What they didn’t know was how tough it would be for teenage boys from the Asian country also known as Myanmar to adjust to life in the public schools. There, the normal identity and social challenges faced by teenage boys were exacerbated by differences in language and education.
“They also experienced a lot of bullying, and a lot of hard things in the neighborhoods they were in,” Ellard said.
While the girls were adjusting, some of the boys were acting out by skipping class, getting into fights, isolating, dropping out or facing expulsion. When all of that finally became clear in 2010 and 2011, Clark said, “it was time to do something.”
‘A cool God thing’
What they did was launch Hope Academy, a school for troubled high-school-age refugee boys from Burma, in the fall of 2011. They credit God for the project because as soon as the need was articulated, all the pieces fell into place.
The first was that their congregation, Crescent Hill Baptist Church in Louisville, offered classroom, kitchen and other space needed for the project.
Shortly after that, a Sunday school class collected $300, which became the school’s first operating budget. Then the local Karen (pronounced ka-rin) community donated 400 pounds of rice and other food to provide meals for the students, who are of that Burmese ethnic group.
Volunteers came forward to join Ellard to provide what essentially is a home-school education for the initial class of eight students.
But they went beyond history and math and science to try to give the students an American high school experience. The year ended with a prom and a graduation ceremony for four seniors that had the students beaming, Ellard said.
Some of them are attending junior college this fall.
“It’s such a cool God thing,” she said.
Unique approach
It also appears to be a pretty original thing, said Molly Marshall, president of Central Baptist Theological Seminary, a school with a long-standing relationship with Baptists in Burma.
About 17,000 refugees from Burma have been resettled in the United States through 2012, according to the U.S. State Department. They have located in clusters around the nation, including more than 3,000 in Kentucky.

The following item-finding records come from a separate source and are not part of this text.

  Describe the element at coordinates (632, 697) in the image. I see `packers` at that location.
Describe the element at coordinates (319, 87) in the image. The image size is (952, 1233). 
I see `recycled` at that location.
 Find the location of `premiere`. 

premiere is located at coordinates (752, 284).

Due to missionary activity dating back to the 1800s, many of them are Baptists, Marshall said, which is why they often gravitate to churches like Crescent Hill upon reaching the United States.

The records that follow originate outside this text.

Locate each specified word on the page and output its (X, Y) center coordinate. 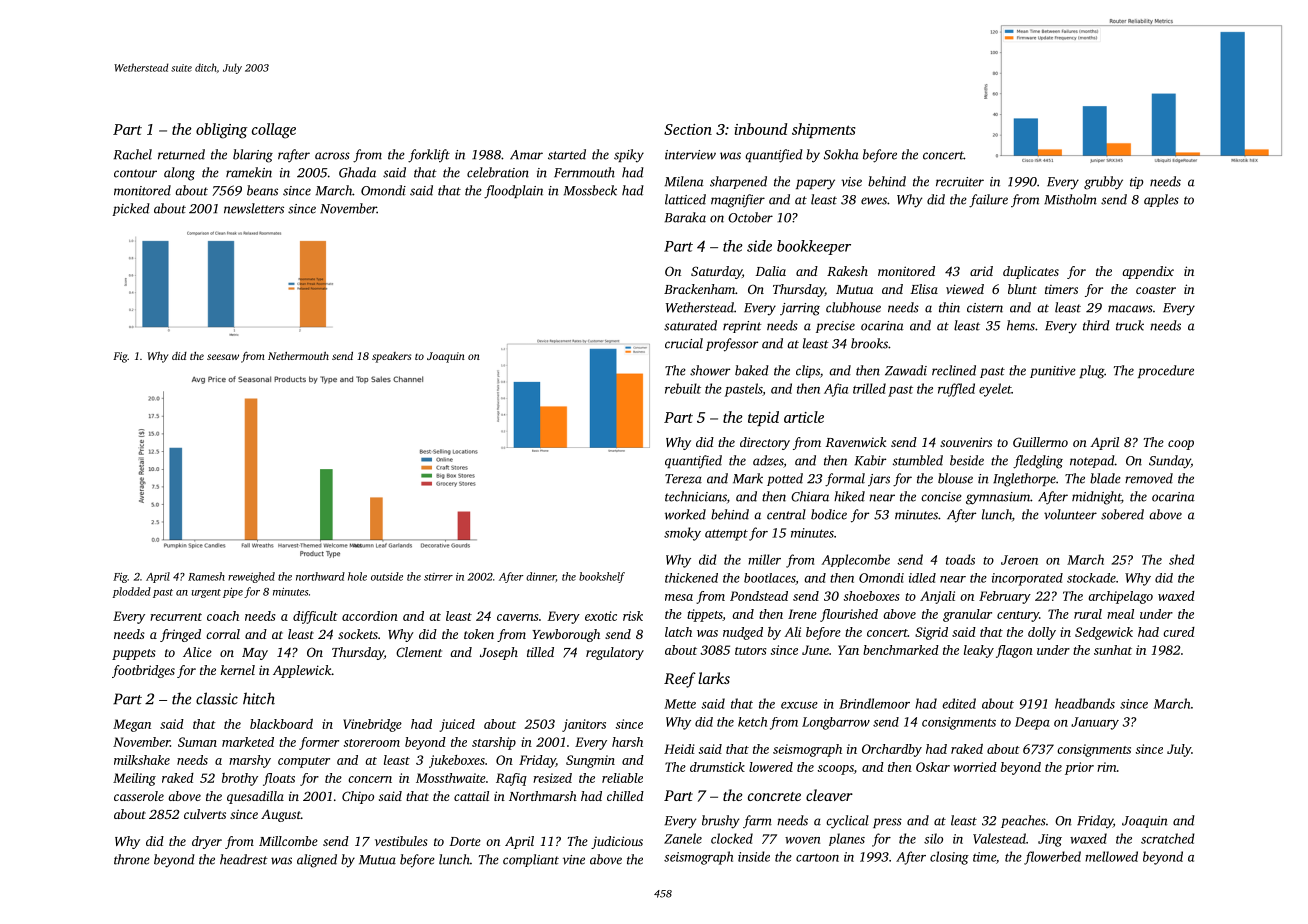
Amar (526, 155)
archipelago (1120, 597)
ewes (874, 201)
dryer (207, 842)
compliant (531, 860)
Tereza (683, 479)
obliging (221, 131)
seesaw (223, 357)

Hope Academy would likely be very much needed in other refugee centers around the country, she added.
“I don’t know of anyone else who has tried this approach, but it’s well taken given the language difficulties and post-traumatic stuff these kids are dealing with,” Marshall said.
‘You have to be ready’
Lending space for the school was a no-brainer for Crescent Hill because it has had a long-term interest in overseas mission work with refugees from Burma. About two-thirds of its congregation is comprised of Karen, said Senior Pastor Jason Crosby.
For Crescent Hill, working with the Karen and other ethnic groups from Burma is a missional focus.
“What this church had done before these folks arrived, it told itself over and over again we would respond when God called us,” Crosby said. “When you open yourself up to doing what God asks of you, guess what – God asks you and you have to be ready.”
So the church was also ready when it’s two missionary members started noticing problems with some of the Karen boys, Crosby said.
“Steve and Annette were having success with some of the community’s initial problems – finding jobs, finding places to live, getting around town,” Crosby said. “Be we were beginning to see that some of the kids were running into behavioral issues at school.”
Or as Clark put it: “The guys were just getting mad and skipping class.”
‘Good for me, spiritually’
One of the ways Hope Academy begins to orient the boys to American culture is through Scripture, Ellard said.
Students participate in daily devotions using parallel English and Karen language Bibles. English begins to improve and the boys’ faith is utilized to help them begin to build confidence.
“They come to America for peace, but a lot of times they don’t find peace,” Ellard said. “What we really have to do is keep encouraging their faith.”
But interestingly, Ellard said it is her faith that is usually encouraged.
“The most significant thing we do is pray together every day,” she said. “I think it’s good for them, spiritually, but it’s certainly good for me, spiritually.”